■ INFORMATION SHOWN:
====
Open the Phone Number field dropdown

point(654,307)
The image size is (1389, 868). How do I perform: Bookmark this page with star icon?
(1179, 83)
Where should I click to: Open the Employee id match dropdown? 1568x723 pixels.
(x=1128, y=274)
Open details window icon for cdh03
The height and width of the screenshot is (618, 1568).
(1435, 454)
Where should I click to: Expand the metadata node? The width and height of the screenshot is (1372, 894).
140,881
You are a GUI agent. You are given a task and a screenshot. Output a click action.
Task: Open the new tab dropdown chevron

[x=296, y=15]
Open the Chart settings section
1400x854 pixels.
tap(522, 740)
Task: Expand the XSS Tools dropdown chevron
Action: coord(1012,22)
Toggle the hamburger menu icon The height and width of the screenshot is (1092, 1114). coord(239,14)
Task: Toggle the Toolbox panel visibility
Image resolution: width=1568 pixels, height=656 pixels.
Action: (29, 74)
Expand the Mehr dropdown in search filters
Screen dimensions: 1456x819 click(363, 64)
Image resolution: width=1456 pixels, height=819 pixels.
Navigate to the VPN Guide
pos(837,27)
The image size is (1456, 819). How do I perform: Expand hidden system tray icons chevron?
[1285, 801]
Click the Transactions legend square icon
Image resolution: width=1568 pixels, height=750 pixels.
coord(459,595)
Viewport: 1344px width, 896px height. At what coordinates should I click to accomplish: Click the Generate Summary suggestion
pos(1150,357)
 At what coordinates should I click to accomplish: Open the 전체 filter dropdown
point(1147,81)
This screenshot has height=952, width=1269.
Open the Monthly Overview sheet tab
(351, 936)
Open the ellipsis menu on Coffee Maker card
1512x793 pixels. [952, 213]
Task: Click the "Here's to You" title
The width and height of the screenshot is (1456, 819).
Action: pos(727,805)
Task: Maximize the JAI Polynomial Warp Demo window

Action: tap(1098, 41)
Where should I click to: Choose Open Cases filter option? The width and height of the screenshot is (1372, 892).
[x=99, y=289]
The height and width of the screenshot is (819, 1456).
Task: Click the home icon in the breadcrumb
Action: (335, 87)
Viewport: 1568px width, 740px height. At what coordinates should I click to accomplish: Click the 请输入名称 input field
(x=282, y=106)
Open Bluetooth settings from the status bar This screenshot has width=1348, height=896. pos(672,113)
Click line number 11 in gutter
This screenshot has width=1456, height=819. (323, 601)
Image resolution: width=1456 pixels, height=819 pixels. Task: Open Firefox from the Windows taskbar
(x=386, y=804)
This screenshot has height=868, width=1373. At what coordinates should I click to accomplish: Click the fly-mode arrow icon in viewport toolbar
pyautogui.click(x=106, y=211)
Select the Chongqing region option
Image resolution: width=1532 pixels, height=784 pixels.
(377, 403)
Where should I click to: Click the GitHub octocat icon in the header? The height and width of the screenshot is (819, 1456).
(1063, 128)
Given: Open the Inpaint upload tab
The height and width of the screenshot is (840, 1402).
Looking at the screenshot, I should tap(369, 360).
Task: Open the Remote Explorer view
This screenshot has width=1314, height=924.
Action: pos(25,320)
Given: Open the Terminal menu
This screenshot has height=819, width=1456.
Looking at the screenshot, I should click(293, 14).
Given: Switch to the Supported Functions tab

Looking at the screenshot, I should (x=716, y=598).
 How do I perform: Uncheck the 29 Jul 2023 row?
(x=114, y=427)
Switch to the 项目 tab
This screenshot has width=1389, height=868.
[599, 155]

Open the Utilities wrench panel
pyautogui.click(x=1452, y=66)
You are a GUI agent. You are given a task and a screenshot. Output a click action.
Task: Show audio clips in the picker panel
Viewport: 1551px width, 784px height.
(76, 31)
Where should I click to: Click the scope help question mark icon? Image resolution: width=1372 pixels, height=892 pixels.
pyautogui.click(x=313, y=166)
====
■ REQUIREMENT:
Go through the listing above and find each line that contains "Toggle", then copy it.

■ ANSWER SPACE:
Toggle the hamburger menu icon The height and width of the screenshot is (1092, 1114). coord(239,14)
Task: Toggle the Toolbox panel visibility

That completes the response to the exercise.